Listed records
******************************
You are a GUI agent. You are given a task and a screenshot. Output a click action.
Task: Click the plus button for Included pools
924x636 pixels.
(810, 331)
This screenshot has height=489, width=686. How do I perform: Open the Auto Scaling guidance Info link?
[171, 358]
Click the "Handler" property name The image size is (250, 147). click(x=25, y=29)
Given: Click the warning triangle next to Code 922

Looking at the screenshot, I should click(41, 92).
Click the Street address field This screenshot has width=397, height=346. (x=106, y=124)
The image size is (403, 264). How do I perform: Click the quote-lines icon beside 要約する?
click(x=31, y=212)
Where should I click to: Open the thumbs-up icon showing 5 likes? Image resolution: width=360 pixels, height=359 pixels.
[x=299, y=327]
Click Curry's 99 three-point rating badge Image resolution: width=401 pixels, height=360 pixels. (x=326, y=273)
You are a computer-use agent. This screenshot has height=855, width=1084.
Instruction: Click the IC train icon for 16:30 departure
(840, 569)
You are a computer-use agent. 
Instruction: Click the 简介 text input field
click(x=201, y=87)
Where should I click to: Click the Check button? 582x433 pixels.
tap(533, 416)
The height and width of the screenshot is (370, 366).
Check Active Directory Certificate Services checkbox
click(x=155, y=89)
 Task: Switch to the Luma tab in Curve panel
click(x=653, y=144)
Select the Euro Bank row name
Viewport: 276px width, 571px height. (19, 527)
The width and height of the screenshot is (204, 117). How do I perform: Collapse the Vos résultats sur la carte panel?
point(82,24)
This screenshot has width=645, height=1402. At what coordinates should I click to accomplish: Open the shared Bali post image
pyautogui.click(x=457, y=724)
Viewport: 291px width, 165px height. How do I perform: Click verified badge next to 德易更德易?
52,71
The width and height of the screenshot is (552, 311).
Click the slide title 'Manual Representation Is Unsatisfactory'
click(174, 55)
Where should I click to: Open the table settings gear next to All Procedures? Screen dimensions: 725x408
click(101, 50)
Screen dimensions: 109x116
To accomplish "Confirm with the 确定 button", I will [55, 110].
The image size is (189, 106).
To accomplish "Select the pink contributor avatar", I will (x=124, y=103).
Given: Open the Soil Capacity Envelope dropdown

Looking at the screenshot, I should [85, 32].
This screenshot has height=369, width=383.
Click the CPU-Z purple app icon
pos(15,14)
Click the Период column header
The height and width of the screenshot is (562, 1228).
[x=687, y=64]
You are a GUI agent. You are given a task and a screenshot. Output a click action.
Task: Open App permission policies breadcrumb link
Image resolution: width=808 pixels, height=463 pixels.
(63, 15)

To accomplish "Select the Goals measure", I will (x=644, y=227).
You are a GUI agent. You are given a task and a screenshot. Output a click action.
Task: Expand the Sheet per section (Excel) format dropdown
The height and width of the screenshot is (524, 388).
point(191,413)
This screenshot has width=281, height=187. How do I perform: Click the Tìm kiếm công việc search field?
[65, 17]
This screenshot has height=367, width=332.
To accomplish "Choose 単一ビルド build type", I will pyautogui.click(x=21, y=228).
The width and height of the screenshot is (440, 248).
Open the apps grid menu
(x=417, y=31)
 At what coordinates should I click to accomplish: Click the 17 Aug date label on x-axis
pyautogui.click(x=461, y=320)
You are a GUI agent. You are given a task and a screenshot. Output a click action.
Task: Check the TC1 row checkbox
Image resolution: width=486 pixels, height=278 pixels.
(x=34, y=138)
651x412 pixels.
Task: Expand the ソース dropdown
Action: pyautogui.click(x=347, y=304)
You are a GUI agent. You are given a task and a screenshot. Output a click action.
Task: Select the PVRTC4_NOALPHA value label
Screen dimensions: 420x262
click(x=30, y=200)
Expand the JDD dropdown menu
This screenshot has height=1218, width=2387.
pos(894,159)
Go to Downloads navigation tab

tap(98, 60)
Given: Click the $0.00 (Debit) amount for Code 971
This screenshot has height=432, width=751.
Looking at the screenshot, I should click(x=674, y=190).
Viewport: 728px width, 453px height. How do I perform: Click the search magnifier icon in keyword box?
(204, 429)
******************************
Directions
Restate the material word for word, leaving nothing out.

Task answer
You are a GUI agent. You are given a task and a screenshot. Output a click action.
Task: Click the plus button for Included pools
924x636 pixels.
(810, 331)
This screenshot has height=489, width=686. How do I perform: Open the Auto Scaling guidance Info link?
[171, 358]
Click the "Handler" property name The image size is (250, 147). click(x=25, y=29)
Given: Click the warning triangle next to Code 922

Looking at the screenshot, I should click(41, 92).
Click the Street address field This screenshot has width=397, height=346. (x=106, y=124)
The image size is (403, 264). How do I perform: Click the quote-lines icon beside 要約する?
click(x=31, y=212)
Where should I click to: Open the thumbs-up icon showing 5 likes? Image resolution: width=360 pixels, height=359 pixels.
[x=299, y=327]
Click Curry's 99 three-point rating badge Image resolution: width=401 pixels, height=360 pixels. (x=326, y=273)
You are a computer-use agent. This screenshot has height=855, width=1084.
Instruction: Click the IC train icon for 16:30 departure
(840, 569)
You are a computer-use agent. 
Instruction: Click the 简介 text input field
click(x=201, y=87)
Where should I click to: Click the Check button? 582x433 pixels.
tap(533, 416)
The height and width of the screenshot is (370, 366).
Check Active Directory Certificate Services checkbox
click(x=155, y=89)
 Task: Switch to the Luma tab in Curve panel
click(x=653, y=144)
Select the Euro Bank row name
Viewport: 276px width, 571px height. (19, 527)
The width and height of the screenshot is (204, 117). How do I perform: Collapse the Vos résultats sur la carte panel?
point(82,24)
This screenshot has width=645, height=1402. At what coordinates should I click to accomplish: Open the shared Bali post image
pyautogui.click(x=457, y=724)
Viewport: 291px width, 165px height. How do I perform: Click verified badge next to 德易更德易?
52,71
The width and height of the screenshot is (552, 311).
Click the slide title 'Manual Representation Is Unsatisfactory'
click(174, 55)
Where should I click to: Open the table settings gear next to All Procedures? Screen dimensions: 725x408
click(101, 50)
Screen dimensions: 109x116
To accomplish "Confirm with the 确定 button", I will [55, 110].
The image size is (189, 106).
To accomplish "Select the pink contributor avatar", I will (x=124, y=103).
Given: Open the Soil Capacity Envelope dropdown

Looking at the screenshot, I should [85, 32].
This screenshot has height=369, width=383.
Click the CPU-Z purple app icon
pos(15,14)
Click the Период column header
The height and width of the screenshot is (562, 1228).
[x=687, y=64]
You are a GUI agent. You are given a task and a screenshot. Output a click action.
Task: Open App permission policies breadcrumb link
Image resolution: width=808 pixels, height=463 pixels.
(63, 15)

To accomplish "Select the Goals measure", I will (x=644, y=227).
You are a GUI agent. You are given a task and a screenshot. Output a click action.
Task: Expand the Sheet per section (Excel) format dropdown
The height and width of the screenshot is (524, 388).
point(191,413)
This screenshot has width=281, height=187. How do I perform: Click the Tìm kiếm công việc search field?
[65, 17]
This screenshot has height=367, width=332.
To accomplish "Choose 単一ビルド build type", I will pyautogui.click(x=21, y=228).
The width and height of the screenshot is (440, 248).
Open the apps grid menu
(x=417, y=31)
 At what coordinates should I click to accomplish: Click the 17 Aug date label on x-axis
pyautogui.click(x=461, y=320)
You are a GUI agent. You are given a task and a screenshot. Output a click action.
Task: Check the TC1 row checkbox
Image resolution: width=486 pixels, height=278 pixels.
(x=34, y=138)
651x412 pixels.
Task: Expand the ソース dropdown
Action: pyautogui.click(x=347, y=304)
You are a GUI agent. You are given a task and a screenshot. Output a click action.
Task: Select the PVRTC4_NOALPHA value label
Screen dimensions: 420x262
click(x=30, y=200)
Expand the JDD dropdown menu
This screenshot has height=1218, width=2387.
pos(894,159)
Go to Downloads navigation tab

tap(98, 60)
Given: Click the $0.00 (Debit) amount for Code 971
This screenshot has height=432, width=751.
Looking at the screenshot, I should click(x=674, y=190).
Viewport: 728px width, 453px height. How do I perform: Click the search magnifier icon in keyword box?
(204, 429)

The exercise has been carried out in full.